*** Begin section ***

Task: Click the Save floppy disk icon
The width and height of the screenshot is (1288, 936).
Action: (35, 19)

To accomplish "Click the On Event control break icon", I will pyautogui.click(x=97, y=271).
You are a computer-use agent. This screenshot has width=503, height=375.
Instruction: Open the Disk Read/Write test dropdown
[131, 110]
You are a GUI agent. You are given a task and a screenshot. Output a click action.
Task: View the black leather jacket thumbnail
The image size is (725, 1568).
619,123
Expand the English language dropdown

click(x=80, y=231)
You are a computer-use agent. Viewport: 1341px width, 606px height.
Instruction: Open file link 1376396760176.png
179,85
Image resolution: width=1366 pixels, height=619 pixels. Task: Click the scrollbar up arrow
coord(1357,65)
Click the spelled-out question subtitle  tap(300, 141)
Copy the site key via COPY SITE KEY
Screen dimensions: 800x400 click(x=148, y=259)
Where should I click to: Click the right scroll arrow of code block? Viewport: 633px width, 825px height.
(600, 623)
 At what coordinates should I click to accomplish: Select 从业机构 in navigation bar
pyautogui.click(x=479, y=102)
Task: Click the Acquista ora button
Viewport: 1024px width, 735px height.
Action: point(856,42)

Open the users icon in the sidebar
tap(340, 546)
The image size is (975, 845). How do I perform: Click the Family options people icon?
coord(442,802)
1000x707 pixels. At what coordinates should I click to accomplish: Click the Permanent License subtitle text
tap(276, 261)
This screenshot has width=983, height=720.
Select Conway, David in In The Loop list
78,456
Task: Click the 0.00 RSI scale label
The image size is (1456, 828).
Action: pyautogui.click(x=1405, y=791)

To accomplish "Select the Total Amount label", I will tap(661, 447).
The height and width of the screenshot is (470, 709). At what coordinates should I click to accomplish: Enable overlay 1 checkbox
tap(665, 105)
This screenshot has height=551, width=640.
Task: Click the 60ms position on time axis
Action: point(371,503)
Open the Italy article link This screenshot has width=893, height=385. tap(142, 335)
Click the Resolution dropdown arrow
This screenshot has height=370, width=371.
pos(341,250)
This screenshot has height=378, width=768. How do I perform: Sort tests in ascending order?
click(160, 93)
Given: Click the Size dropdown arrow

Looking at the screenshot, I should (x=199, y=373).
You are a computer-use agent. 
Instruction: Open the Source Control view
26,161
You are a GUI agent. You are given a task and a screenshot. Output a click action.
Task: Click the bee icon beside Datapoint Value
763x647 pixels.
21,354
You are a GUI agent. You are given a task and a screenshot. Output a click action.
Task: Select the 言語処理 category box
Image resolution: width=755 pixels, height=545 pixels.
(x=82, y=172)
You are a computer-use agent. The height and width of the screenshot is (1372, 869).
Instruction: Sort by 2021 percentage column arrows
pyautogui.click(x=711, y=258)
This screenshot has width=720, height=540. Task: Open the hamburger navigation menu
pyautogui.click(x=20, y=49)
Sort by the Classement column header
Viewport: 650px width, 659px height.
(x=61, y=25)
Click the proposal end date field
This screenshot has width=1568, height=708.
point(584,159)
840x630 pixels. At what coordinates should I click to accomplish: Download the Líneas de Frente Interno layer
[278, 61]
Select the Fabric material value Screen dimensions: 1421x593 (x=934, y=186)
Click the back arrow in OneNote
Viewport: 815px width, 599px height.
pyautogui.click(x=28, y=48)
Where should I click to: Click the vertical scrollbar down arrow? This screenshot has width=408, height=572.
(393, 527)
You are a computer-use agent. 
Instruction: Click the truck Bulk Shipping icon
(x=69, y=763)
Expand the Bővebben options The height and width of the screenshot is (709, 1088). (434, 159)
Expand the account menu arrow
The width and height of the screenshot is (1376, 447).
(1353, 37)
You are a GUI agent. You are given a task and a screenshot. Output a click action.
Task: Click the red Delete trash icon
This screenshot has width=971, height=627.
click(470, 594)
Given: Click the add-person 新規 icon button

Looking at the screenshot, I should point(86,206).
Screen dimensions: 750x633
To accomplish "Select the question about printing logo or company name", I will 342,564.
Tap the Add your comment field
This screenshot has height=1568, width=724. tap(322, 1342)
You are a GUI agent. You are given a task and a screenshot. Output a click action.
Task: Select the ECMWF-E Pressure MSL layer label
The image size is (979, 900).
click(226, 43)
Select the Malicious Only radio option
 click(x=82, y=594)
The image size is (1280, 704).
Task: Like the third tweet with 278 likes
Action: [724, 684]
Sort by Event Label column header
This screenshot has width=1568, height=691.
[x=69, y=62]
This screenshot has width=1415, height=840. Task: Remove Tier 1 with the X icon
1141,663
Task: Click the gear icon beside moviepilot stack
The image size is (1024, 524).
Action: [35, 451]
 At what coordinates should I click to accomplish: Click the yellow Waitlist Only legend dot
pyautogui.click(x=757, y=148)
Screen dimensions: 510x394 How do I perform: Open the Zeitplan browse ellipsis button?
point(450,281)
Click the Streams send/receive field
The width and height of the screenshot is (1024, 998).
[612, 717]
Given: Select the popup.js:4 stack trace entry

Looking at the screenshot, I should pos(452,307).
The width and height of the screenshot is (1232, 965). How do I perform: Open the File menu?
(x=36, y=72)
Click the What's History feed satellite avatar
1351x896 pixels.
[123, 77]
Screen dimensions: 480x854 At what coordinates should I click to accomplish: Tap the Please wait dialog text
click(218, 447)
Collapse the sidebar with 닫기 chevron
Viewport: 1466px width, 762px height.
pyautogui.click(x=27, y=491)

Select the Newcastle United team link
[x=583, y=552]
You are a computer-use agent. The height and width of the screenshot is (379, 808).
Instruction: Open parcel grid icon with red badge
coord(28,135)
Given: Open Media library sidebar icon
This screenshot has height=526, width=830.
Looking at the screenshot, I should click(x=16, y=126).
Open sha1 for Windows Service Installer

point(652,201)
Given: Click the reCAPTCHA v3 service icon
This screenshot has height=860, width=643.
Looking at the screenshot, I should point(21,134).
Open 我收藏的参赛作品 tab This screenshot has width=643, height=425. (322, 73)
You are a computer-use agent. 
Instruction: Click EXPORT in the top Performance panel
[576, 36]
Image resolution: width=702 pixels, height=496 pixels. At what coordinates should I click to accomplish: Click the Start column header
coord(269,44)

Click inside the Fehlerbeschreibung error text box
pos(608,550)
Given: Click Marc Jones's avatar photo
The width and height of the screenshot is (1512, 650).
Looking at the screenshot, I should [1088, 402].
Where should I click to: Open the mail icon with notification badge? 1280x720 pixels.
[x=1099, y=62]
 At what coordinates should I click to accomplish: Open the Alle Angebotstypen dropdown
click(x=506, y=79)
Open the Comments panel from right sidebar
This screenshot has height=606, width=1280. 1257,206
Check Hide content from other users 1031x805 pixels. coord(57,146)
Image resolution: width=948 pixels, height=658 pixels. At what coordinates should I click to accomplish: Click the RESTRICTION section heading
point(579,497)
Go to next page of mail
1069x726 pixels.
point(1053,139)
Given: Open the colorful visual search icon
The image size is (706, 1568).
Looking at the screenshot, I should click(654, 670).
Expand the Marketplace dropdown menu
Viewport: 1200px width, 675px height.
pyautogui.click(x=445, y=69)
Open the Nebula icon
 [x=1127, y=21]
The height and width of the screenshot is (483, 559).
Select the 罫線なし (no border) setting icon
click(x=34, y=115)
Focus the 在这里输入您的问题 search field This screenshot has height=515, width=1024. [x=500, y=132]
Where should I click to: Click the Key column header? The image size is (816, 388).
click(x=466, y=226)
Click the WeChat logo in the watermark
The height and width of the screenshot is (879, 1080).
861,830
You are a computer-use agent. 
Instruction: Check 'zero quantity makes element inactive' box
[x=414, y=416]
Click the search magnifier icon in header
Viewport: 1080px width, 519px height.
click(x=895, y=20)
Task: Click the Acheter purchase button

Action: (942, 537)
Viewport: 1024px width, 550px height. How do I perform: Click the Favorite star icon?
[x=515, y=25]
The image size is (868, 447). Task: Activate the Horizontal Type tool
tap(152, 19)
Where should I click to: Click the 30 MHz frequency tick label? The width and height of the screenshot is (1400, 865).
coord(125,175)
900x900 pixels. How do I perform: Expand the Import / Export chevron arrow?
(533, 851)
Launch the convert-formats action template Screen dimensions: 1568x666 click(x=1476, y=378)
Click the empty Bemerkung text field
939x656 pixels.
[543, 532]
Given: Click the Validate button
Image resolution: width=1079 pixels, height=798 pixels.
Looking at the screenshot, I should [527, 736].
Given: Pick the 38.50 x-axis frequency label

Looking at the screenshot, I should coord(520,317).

*** End section ***

*Task details*. All that belongs in the answer is the run of lines above from the line containing "This screenshot has width=1415, height=840." through the line containing "Given: Click Marc Jones's avatar photo", exactly as written.

*Answer section*.
This screenshot has width=1415, height=840. Task: Remove Tier 1 with the X icon
1141,663
Task: Click the gear icon beside moviepilot stack
The image size is (1024, 524).
Action: [35, 451]
 At what coordinates should I click to accomplish: Click the yellow Waitlist Only legend dot
pyautogui.click(x=757, y=148)
Screen dimensions: 510x394 How do I perform: Open the Zeitplan browse ellipsis button?
point(450,281)
Click the Streams send/receive field
The width and height of the screenshot is (1024, 998).
[612, 717]
Given: Select the popup.js:4 stack trace entry

Looking at the screenshot, I should pos(452,307).
The width and height of the screenshot is (1232, 965). How do I perform: Open the File menu?
(x=36, y=72)
Click the What's History feed satellite avatar
1351x896 pixels.
[123, 77]
Screen dimensions: 480x854 At what coordinates should I click to accomplish: Tap the Please wait dialog text
click(218, 447)
Collapse the sidebar with 닫기 chevron
Viewport: 1466px width, 762px height.
pyautogui.click(x=27, y=491)

Select the Newcastle United team link
[x=583, y=552]
You are a computer-use agent. The height and width of the screenshot is (379, 808).
Instruction: Open parcel grid icon with red badge
coord(28,135)
Given: Open Media library sidebar icon
This screenshot has height=526, width=830.
Looking at the screenshot, I should click(x=16, y=126).
Open sha1 for Windows Service Installer

point(652,201)
Given: Click the reCAPTCHA v3 service icon
This screenshot has height=860, width=643.
Looking at the screenshot, I should point(21,134).
Open 我收藏的参赛作品 tab This screenshot has width=643, height=425. (322, 73)
You are a computer-use agent. 
Instruction: Click EXPORT in the top Performance panel
[576, 36]
Image resolution: width=702 pixels, height=496 pixels. At what coordinates should I click to accomplish: Click the Start column header
coord(269,44)

Click inside the Fehlerbeschreibung error text box
pos(608,550)
Given: Click Marc Jones's avatar photo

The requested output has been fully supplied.